By Shriram Venkatraman, on 12 December 2012

Photo: hisperati (Creative Commons)

A casual search for the definition/description of Big Data can throw up results that define/describe this phenomenon in various ways. Though most agree on size (as the term itself implies), there are other dimensions applied to this term, that seem to be on the increase based on the nature of the industry that defines this. Definitions range from using 3V models to 4V models; single dataset to multiple datasets; single database with multiple datasets to multiple databases with multiple datasets; size of each dataset from gigabytes to exabytes (very relative); nature of each of this dataset; complexity not only in terms of types of data sources but also with respect to the relationships that these data points share; speed (or velocity) at which the data is produced, so on and so forth. Other than the dimensions of size and complexity, it looks like the definition of Big Data is as big as the data itself.

From a universal perspective, most of these definitions that speak about the size of the dataset proclaim that humanity creates 2.5 exabytes of data every day.
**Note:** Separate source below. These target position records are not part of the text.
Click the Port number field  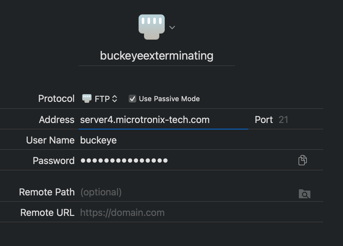click(283, 120)
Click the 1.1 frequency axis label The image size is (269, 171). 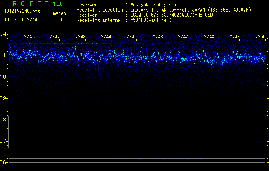coord(4,56)
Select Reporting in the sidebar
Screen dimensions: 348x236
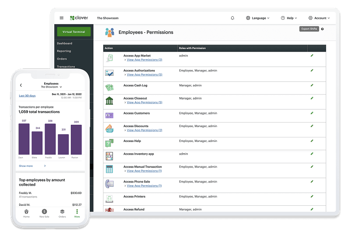64,51
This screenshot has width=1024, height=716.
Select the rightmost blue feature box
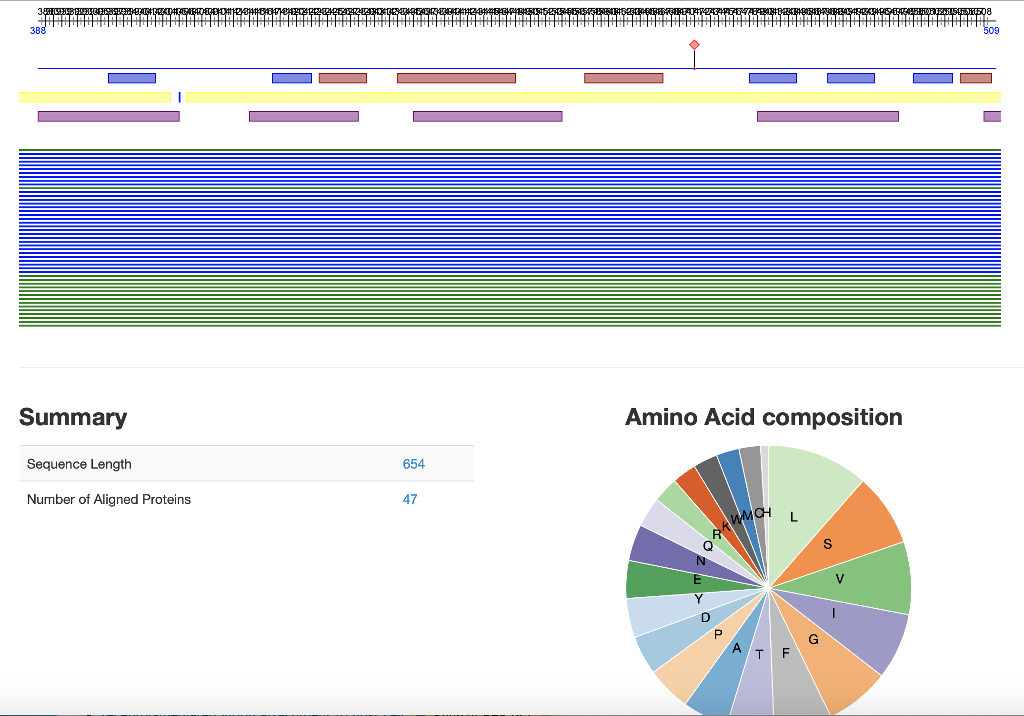pyautogui.click(x=933, y=78)
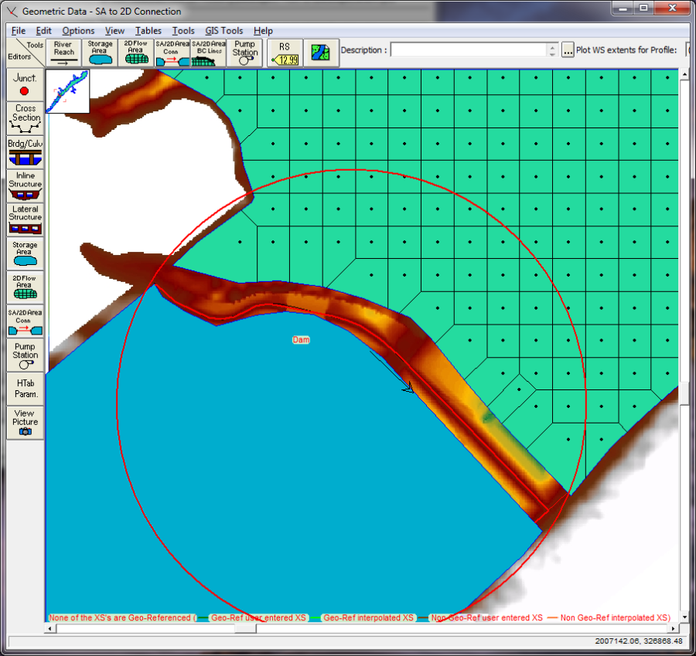Open the 2D Flow Area editor in the sidebar

24,285
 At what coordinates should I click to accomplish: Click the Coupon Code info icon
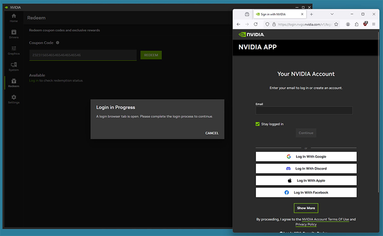[x=58, y=42]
However, one has to remember that this is only tracked data defined based on the technological storage capacity. So, what happens to the untracked data? So are these exabytes of data our data generation, or production that can be tracked by technology? Though, this will definitely grow in size as technology advances with data storage capacity, can technology reach out to every nook and corner of this world? It seems like a major portion of Big Data description is limited to the digital space alone.  Though, the definition of Big Data seems to grow in a non-linear fashion, the growth of Big Data itself seems to be linear based on its dependency on digital and or technological growth.

Data can be processed and does have the potential to turn into information, and information can be broken into data – so processing of this information is, in a way, producing more data, which is again processed to produce more information which is data again – in a way becoming a vicious cycle of production, storage and processing.

It will definitely be interesting to see what comes out of Big Data research; it might produce big definitions, bigger philosophies and biggest profits too.